**Given records:**
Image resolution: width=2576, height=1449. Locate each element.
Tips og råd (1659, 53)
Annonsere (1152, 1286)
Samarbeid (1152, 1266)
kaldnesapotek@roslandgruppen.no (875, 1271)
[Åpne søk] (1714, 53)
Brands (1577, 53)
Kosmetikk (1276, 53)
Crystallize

**What you should do:** Reply with the lines from the one that contains "Annonsere (1152, 1286)" through the last line of the material above, copied exactly and nothing else.

**Answer area:**
Annonsere (1152, 1286)
Samarbeid (1152, 1266)
kaldnesapotek@roslandgruppen.no (875, 1271)
[Åpne søk] (1714, 53)
Brands (1577, 53)
Kosmetikk (1276, 53)
Crystallize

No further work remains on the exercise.